A ripple of indignation spread across the campus of the University of Maryland, College Park yesterday over news that its student-run radio station, which has been broadcasting since 1937, might be unceremoniously forced off the air by a more powerful station in Baltimore.
The college station, WMUC, issued an appeal to alumni to help it retain its signal, currently powered by just 10 watts and available within a radius of only a few miles of the 1,200-acre campus.
University officials said they had met with lawyers to determine the station's legal options. They also began looking for an engineer to explore moving the station to another frequency, out of harm's way, although that option, they said, could be thwarted by the crowded radio spectrum in and around Washington.
It is WMUC's position at 88.1 on the FM dial - not just its small size - that has placed it in jeopardy. It has the same frequency as WYPR, a 10,000-watt public radio station in Baltimore that intends to increase its power south, a move that could obliterate WMUC's signal.
"Everyone at the station is up in arms," said Jackie Russell, WMUC's general manager, who helps to oversee a volunteer force of about 175 students at the station. During the day, student representatives met with faculty advisers to figure out how to save the station "any way we see possible," Russell said.
A Federal Communications Commission engineer confirmed yesterday that WYPR has been granted a permit to increase the power of its main antenna by 5,500 watts and to redirect its output in a trajectory that might interfere with WMUC's signal. The engineer, who asked not to be quoted by name because he is not authorized to speak on the record, said that the larger station's Class A license entitles it to cover a wider area that could include College Park, while WMUC's Class D license - which defines it as a "secondary station" - does not protect it from such encroachments.

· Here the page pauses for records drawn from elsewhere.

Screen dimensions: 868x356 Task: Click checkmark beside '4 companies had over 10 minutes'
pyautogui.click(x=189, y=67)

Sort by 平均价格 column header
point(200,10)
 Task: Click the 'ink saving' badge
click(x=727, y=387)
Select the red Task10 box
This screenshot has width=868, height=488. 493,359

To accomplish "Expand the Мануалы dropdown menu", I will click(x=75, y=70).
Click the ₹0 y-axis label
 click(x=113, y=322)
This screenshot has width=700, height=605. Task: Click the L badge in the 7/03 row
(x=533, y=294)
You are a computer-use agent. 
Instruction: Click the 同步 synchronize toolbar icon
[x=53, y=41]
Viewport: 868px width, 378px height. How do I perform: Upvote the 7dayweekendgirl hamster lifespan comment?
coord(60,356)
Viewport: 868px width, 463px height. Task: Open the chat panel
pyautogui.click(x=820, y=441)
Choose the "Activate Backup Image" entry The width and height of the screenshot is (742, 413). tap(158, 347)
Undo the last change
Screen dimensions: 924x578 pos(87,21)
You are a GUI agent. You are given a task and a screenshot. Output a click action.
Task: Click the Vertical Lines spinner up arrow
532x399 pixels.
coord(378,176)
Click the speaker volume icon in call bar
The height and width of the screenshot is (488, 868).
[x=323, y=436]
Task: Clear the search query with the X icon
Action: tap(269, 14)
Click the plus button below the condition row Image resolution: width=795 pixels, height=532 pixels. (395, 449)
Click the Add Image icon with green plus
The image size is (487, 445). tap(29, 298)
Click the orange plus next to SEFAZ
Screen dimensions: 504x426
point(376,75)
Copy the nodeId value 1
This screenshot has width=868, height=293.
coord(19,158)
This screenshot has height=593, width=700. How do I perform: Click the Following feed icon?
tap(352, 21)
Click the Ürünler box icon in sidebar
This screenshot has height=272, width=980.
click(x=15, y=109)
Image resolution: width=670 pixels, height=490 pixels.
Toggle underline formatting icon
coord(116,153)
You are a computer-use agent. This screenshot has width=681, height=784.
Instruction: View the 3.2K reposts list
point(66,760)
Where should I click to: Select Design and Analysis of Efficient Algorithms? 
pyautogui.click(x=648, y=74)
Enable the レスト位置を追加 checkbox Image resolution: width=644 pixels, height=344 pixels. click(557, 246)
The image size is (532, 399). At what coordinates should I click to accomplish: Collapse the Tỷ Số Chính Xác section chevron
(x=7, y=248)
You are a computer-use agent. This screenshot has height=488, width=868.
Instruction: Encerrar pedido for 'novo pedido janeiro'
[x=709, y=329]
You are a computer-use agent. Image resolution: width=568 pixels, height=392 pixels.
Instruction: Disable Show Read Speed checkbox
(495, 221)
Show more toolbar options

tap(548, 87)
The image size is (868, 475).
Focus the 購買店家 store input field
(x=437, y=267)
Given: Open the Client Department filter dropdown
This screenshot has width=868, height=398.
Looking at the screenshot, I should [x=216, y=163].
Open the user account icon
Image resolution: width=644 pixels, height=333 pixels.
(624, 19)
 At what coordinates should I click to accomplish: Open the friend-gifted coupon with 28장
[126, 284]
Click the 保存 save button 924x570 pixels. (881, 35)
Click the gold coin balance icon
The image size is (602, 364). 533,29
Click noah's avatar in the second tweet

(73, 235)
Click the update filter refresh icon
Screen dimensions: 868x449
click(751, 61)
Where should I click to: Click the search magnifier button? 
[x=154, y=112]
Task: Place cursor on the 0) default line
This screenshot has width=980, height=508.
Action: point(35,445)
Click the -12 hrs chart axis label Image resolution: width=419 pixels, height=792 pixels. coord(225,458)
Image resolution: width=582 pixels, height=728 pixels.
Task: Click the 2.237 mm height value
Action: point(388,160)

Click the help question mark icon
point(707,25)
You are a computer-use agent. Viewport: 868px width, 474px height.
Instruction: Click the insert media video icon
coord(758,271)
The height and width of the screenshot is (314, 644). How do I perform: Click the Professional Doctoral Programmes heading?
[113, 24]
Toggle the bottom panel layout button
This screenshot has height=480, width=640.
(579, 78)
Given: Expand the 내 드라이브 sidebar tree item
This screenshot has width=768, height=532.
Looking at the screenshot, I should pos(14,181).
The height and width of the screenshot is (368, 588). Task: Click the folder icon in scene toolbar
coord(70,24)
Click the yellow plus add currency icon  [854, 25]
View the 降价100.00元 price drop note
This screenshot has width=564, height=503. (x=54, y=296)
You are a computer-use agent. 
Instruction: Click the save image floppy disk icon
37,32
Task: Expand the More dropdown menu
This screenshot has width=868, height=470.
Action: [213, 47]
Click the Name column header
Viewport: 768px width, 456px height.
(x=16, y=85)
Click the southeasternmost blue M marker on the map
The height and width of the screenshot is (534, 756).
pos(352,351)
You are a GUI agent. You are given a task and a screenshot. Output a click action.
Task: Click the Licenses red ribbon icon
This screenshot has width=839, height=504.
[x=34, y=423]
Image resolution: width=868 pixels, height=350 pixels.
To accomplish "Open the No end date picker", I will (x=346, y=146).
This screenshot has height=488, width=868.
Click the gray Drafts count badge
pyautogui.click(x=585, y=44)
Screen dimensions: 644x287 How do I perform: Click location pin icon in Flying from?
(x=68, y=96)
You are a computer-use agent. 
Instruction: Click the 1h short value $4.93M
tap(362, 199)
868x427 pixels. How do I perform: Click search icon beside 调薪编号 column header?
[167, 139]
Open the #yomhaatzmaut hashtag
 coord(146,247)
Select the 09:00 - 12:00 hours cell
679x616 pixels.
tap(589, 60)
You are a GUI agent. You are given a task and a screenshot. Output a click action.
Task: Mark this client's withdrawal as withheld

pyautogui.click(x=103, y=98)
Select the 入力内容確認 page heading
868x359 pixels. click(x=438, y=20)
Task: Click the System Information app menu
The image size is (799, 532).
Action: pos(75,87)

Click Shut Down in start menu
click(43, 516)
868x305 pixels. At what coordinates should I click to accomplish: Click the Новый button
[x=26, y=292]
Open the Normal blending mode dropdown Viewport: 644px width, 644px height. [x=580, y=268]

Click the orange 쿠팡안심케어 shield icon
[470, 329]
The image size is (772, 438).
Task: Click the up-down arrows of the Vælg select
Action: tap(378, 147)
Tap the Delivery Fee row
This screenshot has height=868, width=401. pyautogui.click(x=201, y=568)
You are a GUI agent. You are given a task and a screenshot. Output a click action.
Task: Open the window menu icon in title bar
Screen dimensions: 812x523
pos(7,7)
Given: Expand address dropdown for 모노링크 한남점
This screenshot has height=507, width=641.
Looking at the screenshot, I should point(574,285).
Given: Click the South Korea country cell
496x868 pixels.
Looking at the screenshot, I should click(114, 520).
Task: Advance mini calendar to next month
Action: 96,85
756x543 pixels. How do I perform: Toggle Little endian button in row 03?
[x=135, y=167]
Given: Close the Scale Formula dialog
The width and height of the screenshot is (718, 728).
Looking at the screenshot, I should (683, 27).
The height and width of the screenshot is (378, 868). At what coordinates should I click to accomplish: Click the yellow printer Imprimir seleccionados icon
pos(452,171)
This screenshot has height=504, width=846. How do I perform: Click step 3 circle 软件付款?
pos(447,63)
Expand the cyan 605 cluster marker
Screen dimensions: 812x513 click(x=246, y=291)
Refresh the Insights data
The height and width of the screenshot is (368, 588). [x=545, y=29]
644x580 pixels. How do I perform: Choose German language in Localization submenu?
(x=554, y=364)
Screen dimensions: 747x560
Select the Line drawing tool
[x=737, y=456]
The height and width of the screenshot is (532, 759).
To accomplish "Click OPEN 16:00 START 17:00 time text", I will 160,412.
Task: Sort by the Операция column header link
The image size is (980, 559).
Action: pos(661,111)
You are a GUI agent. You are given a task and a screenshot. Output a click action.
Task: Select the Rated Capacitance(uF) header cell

The FCC engineer said that WMUC's weak signal was likely "to get worse" if WYPR sets up its power boost, although it would not be clear until then by how much. In the worst case, he said, WMUC's signal might not be heard at all.
Andy Bienstock, WYPR's program manager, said yesterday that he hoped his station's signal expansion would occur "within the next year."
"It doesn't mean WMUC has to go off the air," Bienstock said, "but there is a very good chance that it will interfere with their signal. There's also a chance it won't, but we won't really know until we turn it on."
In a letter yesterday to the editor of the campus newspaper, The Diamondback, Bienstock said WYPR had informed WMUC of its expansion plans several years ago, "and indicated our willingness to find a mutual solution, such as helping WMUC find another frequency so that they could remain an over-the-air presence, or working students into our news department."
"We tried, but were completely ignored, our phone calls not returned," Bienstock wrote. "And so, since the construction permit has long since been granted, here we stand."
Stephen Gnadt, a campus administration adviser to the station, said the university did reply to WYPR's 2003 offer. "We said we're not interested," Gnadt recalled. "We were already aware there were no other frequencies available and, after so many years, the students didn't want to give up the frequency they had."
Gnadt and other campus officials said they believed the matter died then. It came as a shock, they said, to read an article in The Sun on Wednesday that mentioned WYPR's decision to go ahead with its expansion and the possible effect on WMUC.
Zack Richardson, 23, who was WMUC's general manager in 2003 and is now a reporter for a food industry trade magazine in Washington, said he, too, believed the danger to the station had passed.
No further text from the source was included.